Transitioning to kelp-based biofuels would have a number of environmental benefits, as kelp farms would not compete with food crops for land or require freshwater, pesticides or fertilizer. Furthermore, the United States has the world’s largest “marine exclusive economic zone,” i.e. area over which a nation has special rights regarding the development of marine resources, and the U.S. Department of Energy estimates that these marine resources could be leveraged to produce enough domestic kelp-based biofuel to support approximately 10% of the nation’s annual transportation energy demand. However, the United States has lagged behind many other countries when it comes to developing large-scale kelp farms. Significant increases in farm efficiency and productivity are needed to make a kelp biofuel industry economically feasible.

This is the challenge that is being addressed by the Department of Energy’s Advanced Research Projects Agency-Energy (ARPA-E) through an ambitious new program called Macroalgae Research Inspiring Novel Energy Resources (MARINER). The goal of MARINER is “to develop the tools needed to allow the United States to become a world leader in marine biomass production for multiple important applications, including the production of biofuels.” The MARINER program recently announced that it would provide $22 million in funding to 18 projects that fall into one of 4 categories: (1) farm design, (2) computational modeling of farm hydrodynamics, (3) farm monitoring, and (4) development of advanced breeding and genetic tools.
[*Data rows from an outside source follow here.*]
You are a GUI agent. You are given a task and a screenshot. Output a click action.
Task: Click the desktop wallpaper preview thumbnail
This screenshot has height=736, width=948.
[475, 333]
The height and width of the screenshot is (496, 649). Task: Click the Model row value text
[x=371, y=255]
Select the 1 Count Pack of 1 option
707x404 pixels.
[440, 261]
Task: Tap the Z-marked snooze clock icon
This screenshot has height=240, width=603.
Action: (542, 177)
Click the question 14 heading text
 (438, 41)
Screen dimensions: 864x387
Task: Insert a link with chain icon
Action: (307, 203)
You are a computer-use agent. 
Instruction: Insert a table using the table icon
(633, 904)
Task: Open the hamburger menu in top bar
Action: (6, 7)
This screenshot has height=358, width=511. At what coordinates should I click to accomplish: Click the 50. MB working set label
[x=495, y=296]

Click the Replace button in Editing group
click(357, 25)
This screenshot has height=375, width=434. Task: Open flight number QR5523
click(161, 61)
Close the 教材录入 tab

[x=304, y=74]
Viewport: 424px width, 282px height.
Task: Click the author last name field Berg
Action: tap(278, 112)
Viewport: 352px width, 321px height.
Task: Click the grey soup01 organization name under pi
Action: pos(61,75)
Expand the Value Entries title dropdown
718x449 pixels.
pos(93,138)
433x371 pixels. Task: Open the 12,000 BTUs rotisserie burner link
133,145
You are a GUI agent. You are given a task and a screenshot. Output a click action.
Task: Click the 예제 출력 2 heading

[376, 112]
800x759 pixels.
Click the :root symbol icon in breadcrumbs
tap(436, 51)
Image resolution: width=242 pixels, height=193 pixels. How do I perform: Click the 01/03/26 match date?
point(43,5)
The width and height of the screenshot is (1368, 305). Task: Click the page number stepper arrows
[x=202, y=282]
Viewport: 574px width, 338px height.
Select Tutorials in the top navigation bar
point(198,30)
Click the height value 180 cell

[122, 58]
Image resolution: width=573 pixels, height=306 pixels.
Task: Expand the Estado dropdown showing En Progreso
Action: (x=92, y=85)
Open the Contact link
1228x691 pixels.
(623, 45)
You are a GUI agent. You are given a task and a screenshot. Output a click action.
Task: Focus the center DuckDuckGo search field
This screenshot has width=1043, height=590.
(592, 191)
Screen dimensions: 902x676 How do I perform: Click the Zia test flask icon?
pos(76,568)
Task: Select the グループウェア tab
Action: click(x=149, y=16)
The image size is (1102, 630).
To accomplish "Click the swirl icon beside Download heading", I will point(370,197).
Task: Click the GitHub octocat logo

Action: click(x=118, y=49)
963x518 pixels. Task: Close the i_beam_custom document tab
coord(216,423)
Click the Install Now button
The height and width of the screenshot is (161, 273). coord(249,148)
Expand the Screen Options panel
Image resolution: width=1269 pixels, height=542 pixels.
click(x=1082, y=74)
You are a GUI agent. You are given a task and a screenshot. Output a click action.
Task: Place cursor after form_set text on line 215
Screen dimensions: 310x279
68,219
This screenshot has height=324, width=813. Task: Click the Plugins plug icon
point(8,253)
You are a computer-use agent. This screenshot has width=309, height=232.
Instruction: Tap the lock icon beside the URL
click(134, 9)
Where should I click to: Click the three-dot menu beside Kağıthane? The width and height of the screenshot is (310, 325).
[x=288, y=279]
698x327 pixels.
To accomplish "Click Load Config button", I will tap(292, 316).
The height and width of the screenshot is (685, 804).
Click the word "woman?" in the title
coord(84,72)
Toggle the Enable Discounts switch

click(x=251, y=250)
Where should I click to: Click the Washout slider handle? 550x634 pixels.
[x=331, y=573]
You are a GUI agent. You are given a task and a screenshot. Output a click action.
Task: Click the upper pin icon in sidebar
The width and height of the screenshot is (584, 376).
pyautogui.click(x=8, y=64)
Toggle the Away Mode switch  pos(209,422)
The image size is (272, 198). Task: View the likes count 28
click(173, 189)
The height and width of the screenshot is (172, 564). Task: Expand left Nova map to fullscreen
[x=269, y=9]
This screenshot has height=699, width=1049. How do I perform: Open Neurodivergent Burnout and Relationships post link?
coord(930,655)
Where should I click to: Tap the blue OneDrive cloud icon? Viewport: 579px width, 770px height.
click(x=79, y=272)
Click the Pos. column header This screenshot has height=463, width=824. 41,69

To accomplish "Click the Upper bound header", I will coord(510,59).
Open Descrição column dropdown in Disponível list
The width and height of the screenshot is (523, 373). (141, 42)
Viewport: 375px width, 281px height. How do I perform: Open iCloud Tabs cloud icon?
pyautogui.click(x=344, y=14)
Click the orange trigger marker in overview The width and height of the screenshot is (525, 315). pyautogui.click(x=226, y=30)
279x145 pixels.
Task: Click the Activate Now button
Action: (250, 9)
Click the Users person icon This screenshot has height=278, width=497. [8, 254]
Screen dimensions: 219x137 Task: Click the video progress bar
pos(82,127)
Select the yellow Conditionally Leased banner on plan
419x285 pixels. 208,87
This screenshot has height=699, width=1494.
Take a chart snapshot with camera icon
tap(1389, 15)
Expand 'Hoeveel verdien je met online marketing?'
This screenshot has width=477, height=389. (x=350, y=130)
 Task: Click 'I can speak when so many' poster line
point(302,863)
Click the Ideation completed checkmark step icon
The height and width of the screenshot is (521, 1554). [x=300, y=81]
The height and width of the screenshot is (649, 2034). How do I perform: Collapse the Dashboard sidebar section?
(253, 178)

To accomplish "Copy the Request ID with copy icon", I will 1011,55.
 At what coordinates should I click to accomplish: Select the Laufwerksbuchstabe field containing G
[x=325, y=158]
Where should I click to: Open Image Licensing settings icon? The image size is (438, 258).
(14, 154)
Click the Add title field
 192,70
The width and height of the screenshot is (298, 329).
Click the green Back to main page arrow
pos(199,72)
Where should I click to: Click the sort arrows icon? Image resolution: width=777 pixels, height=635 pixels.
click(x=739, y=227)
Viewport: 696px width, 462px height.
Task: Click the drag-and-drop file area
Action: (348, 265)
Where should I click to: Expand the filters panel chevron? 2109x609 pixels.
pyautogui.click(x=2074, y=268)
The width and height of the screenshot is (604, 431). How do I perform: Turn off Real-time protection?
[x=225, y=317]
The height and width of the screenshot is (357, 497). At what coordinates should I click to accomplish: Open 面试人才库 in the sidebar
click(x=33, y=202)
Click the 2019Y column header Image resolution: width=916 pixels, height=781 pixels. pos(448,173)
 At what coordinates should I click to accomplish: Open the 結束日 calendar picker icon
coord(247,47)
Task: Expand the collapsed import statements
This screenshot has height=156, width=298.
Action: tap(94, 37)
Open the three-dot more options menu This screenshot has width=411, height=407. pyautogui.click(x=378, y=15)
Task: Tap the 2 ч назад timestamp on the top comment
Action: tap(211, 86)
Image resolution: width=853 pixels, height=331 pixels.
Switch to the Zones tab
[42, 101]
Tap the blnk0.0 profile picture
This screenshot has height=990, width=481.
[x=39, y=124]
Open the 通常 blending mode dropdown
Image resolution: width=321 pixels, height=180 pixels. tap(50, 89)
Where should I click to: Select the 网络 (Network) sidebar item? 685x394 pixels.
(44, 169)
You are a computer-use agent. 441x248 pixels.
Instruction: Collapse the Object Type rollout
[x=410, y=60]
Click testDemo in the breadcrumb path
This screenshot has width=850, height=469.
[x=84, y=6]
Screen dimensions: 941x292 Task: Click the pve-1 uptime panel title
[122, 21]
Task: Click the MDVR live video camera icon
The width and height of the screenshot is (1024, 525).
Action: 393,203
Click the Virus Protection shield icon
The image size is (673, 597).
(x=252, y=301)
I am part of a team of scientists from UCLA and University of California – Santa Barbara (UCSB) who have been awarded $2.1 million from this program to develop and test technologies that can be used to monitor large-scale giant kelp farms. This project builds on our previous research using satellite imagery to monitor changes in natural kelp forests along the coast of California. Large-scale kelp farms would need to continuously monitor kelp productivity, biomass, and condition in order to maximize yields by harvesting at optimal times and avoid losses of kelp. We are developing tools to automate this monitoring in order to minimize farm labor costs. Our Scalable Aquaculture Monitoring System (SAMS) uses unmanned underwater vehicles (UUVs) and aerial drones to monitor kelp biomass, physiological condition and production, along with the environmental factors known to affect kelp growth. Eventually, this system will deliver near-real-time information to farm managers through all stages of the farming process, from planting to harvest.

This summer, a team of students and faculty from UCLA and UCSB will start testing UUVs and drones in natural kelp forests off the coast of Santa Barbara. Within a few years, the team hopes to be working with new kelp farms off the coast of California to produce a more environmentally friendly biofuel.

Giant kelp deposited on a beach near Santa Barbara after a large wave disturbance event.
Photo credit: SBC LTER

 

Dr. Kyle Cavanaugh is an Assistant Professor with research interests in coastal ecology, biogeography, spatial ecology, and remote sensing.